Yea, this is currently the confusing part of running local models for newbies: E...

danielhanchen · 2026-04-22T16:12:47 1776874367

We made Unsloth Studio which should help :)

1. Auto best official parameters set for all models

2. Auto determines the largest quant that can fit on your PC / Mac etc

3. Auto determines max context length

4. Auto heals tool calls, provides python & bash + web search :)
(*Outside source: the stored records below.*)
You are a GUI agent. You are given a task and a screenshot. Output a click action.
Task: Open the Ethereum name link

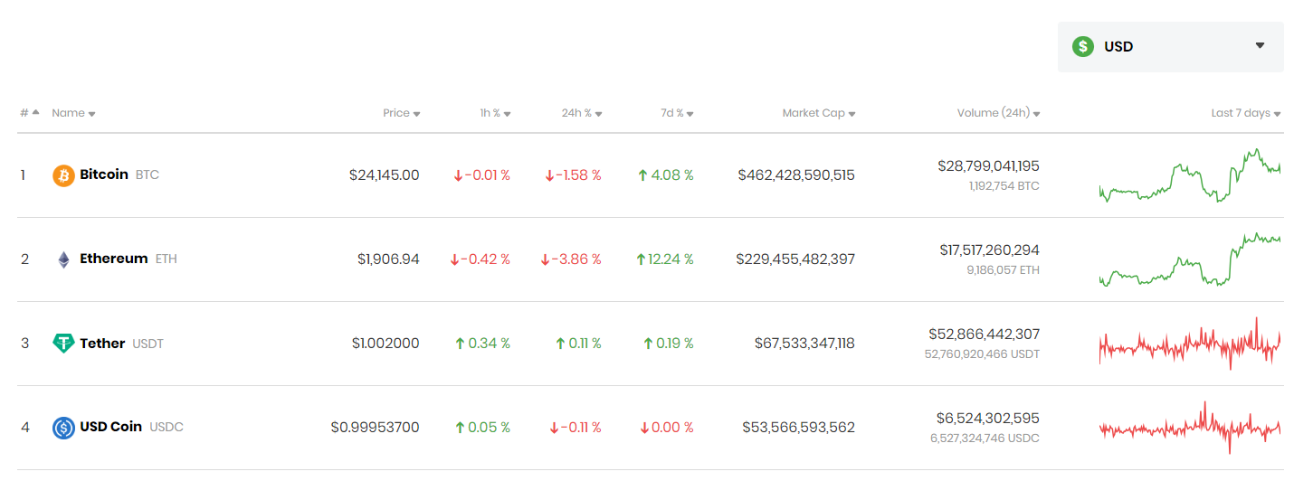pos(114,259)
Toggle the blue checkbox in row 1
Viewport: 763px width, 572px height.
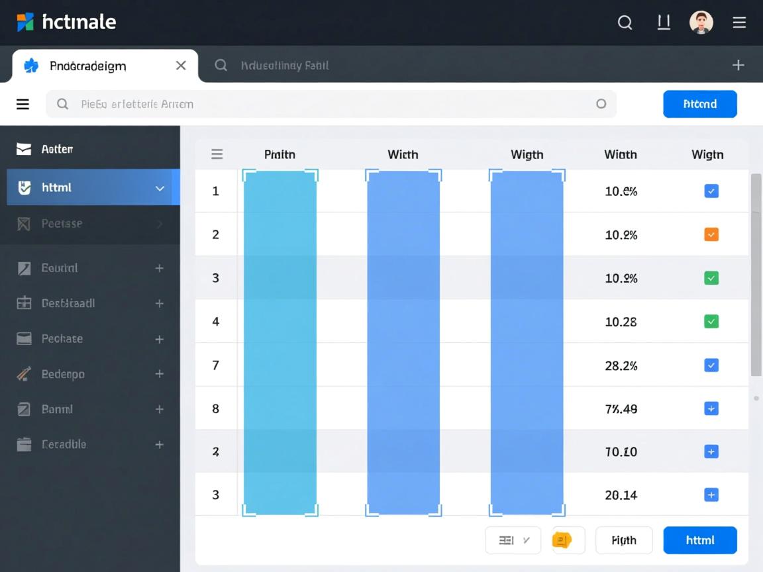click(711, 191)
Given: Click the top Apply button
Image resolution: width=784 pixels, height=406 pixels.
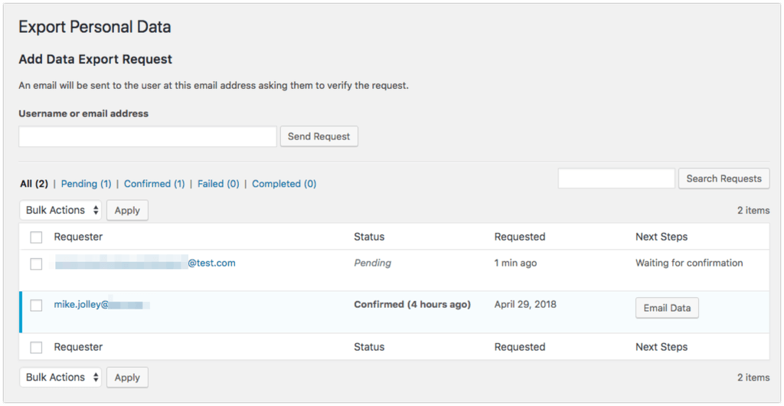Looking at the screenshot, I should coord(127,211).
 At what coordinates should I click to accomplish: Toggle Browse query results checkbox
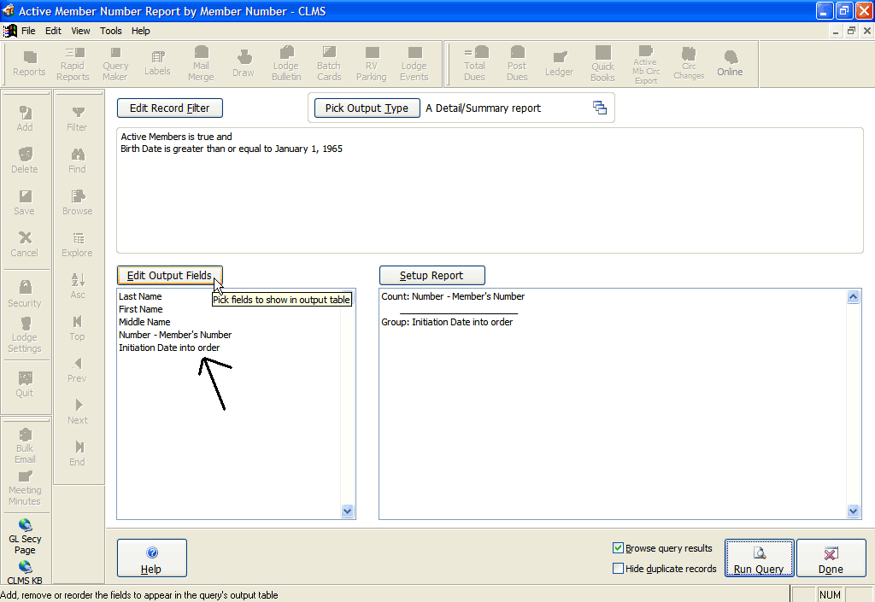(x=619, y=548)
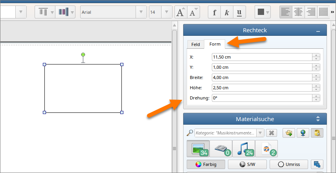Expand the Kategorie search dropdown
Image resolution: width=336 pixels, height=173 pixels.
[260, 133]
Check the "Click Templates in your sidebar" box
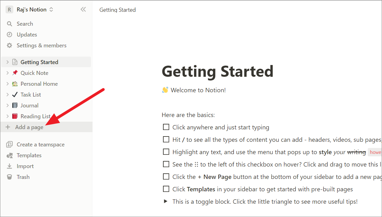 [x=166, y=189]
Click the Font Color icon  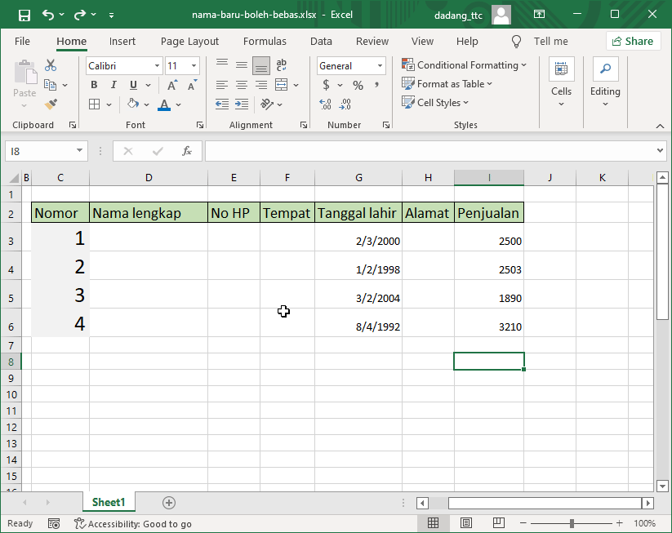point(163,104)
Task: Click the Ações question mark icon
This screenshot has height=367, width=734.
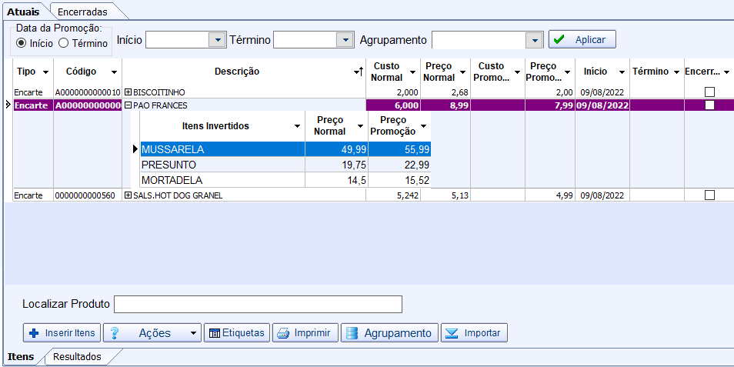Action: [x=115, y=333]
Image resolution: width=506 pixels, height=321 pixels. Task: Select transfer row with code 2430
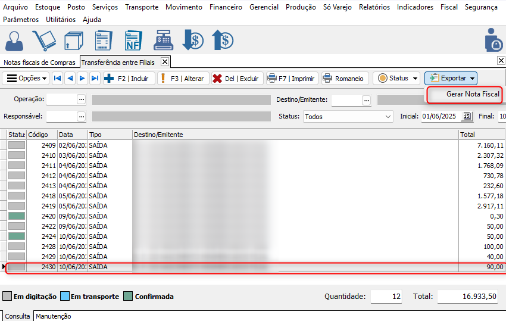click(x=238, y=267)
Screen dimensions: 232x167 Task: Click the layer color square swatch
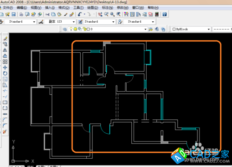click(88, 29)
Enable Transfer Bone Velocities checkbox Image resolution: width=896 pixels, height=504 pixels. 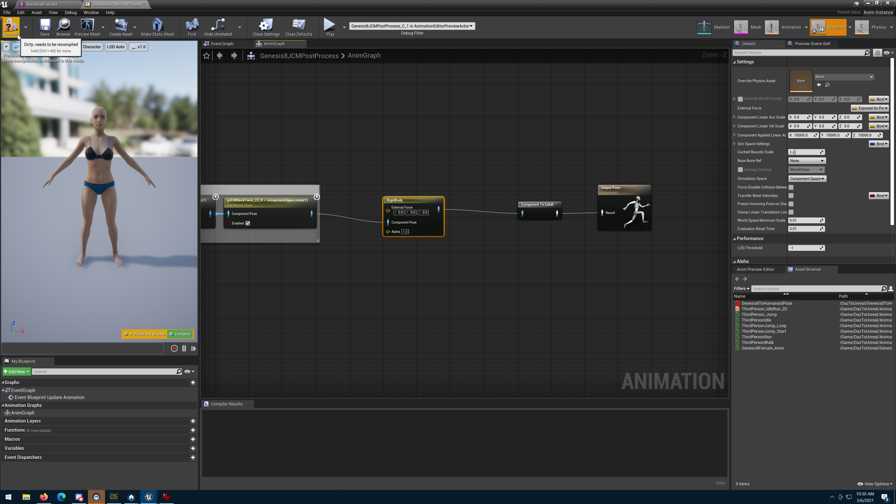tap(791, 195)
ryandrake · 2026-04-22T16:50:02 1776876602

Yea, I actually tried it out last time we had one of these threads. It's undeniably easy to use, but it is also very opinionated about things like the directory locations/layouts for various assets. I don't think I managed to get it to work with a simple flat directory full of pre-downloaded models on an NFS mount to my NAS. It also insists on re-downloading a 3GB model every time it is launches, even after I delete the model file. I probably have to just sit down and do some Googleing/searching in order to rein the software in and get it to work the way I want it to on my system.

danielhanchen · 2026-04-30T05:07:38 1777525658

Oh my apologies I didn't respond - if only HN had a notifier haha

Oh yes we added a custom folder button which can pull .gguf files for now from any folder - it supports LM Studio and Ollama ones - but afreed it's still a mess.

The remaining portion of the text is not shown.